Eliza David: The Cougarette Series
Q: Tell me how you got started as a writer. Did you always know you wanted to write? What was the spark that got you going?
Like most writers, I was a lifelong reader before I picked up the pen. Through reading stacks of mass-produced romance and chick lit, my writing bug sparked after I realized the lack of Black and brown 30- and 40-something women characters in my collection. Characters who were sexy, funny, great at their careers but clumsy in their personal lives. After going online, I quickly found and read Black women who were writing love stories as indie authors. They further inspired me to do as Toni Morrison once advised: “If there’s a book that you want to read, but it hasn’t been written yet, then you must write it.” And that’s how my first novel, The Cougarette, was born.
Satish Jayaraj: The Secret of the Zipacna Dragons
Q: Tell me about the origin of your book. My impression is that there was an earlier version with a slightly different title.
I went through a rough spot after graduate school. I’m an immigrant in the U.S. and in between trying to figure out how to stay in the country that had become my home, I was desperate to publish my novel. The book simply wasn’t ready, but by putting it out there, I was mentally and emotionally able to work on new stories during my stresses at the time. Years later, in 2018, I was in a position to give this story the level of production I felt it deserved. From working on other fantasy stories in between, I had a clearer vision of the world this story takes place in and revamped it into The Secret of the Zipacna Dragons.
Melanie Lageschulte: Growing Season Series
Q: I’ve encountered a number of novels of late that feature women whose lives in the city suddenly fall apart, and they find themselves moving back home to small-town Iowa. Why do you think that kind of story is appealing to readers—and why is it appealing to you?
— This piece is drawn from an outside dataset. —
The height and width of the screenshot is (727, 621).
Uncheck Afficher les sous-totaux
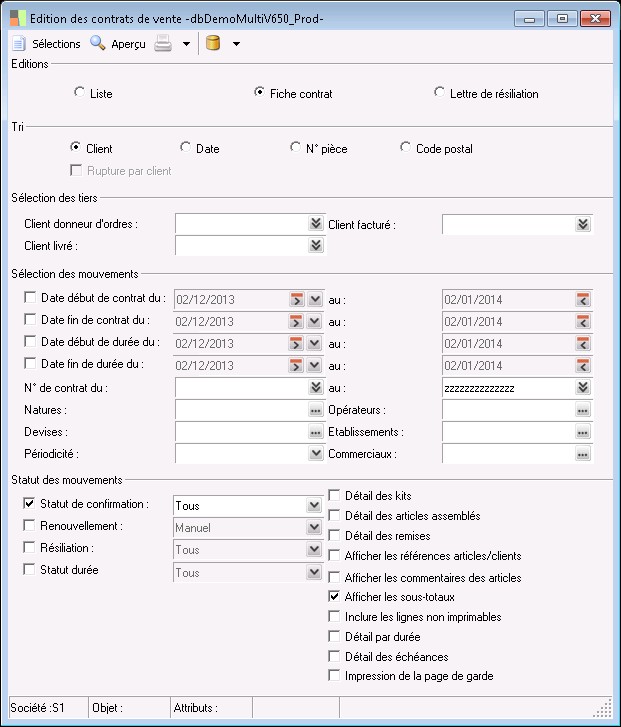pos(335,597)
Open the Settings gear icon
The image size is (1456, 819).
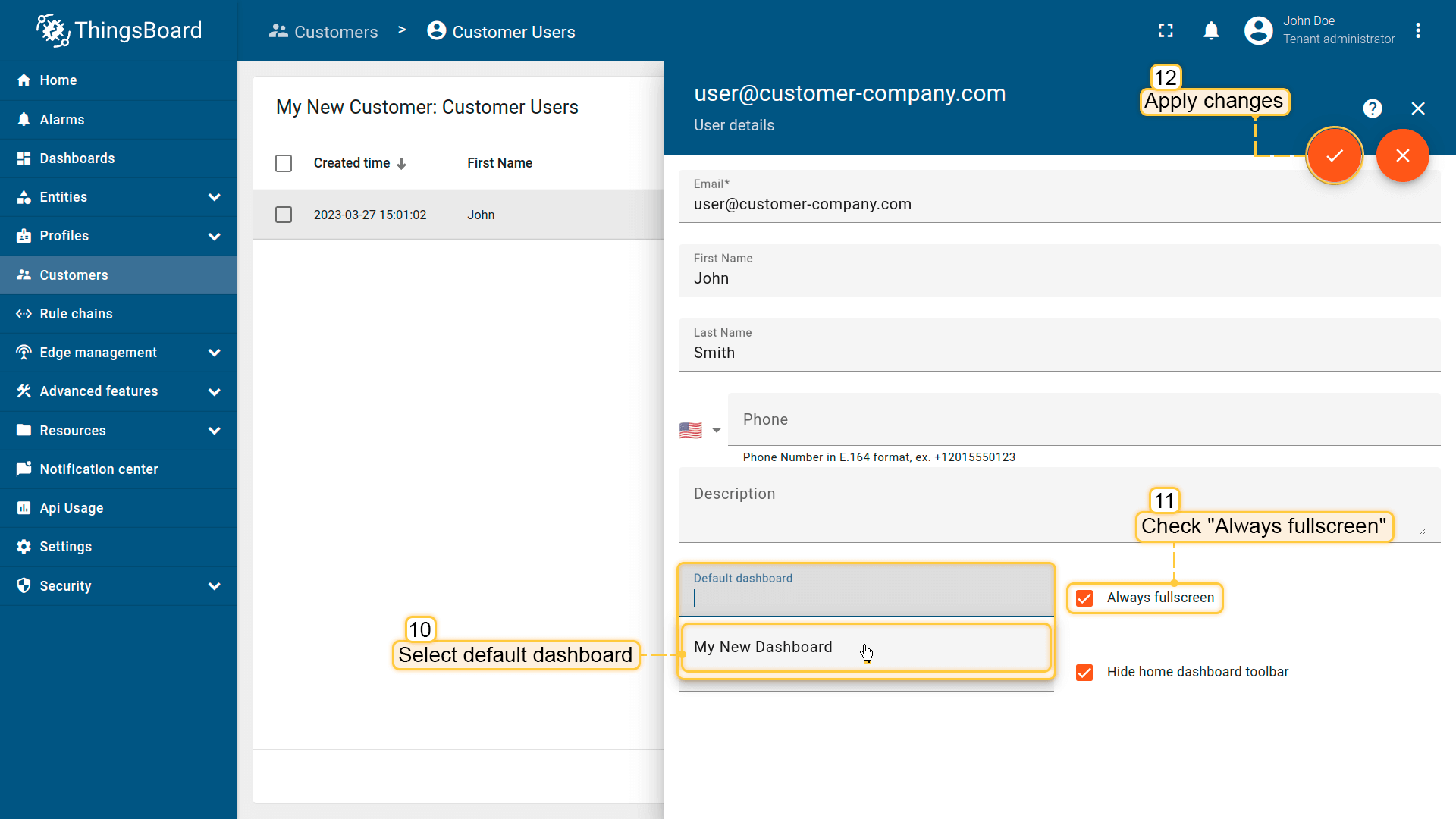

This storyline is one that’s been around for years—and for good reason. Everyone likes the idea of starting fresh, even if it is not feasible for them to do that in real life. As our society has become faster paced and more chaotic, people are finding themselves drawn to “the simple life” as a means of escape. That could mean anything from moving to the country, to just making more time to enjoy hobbies and spend less time on social media.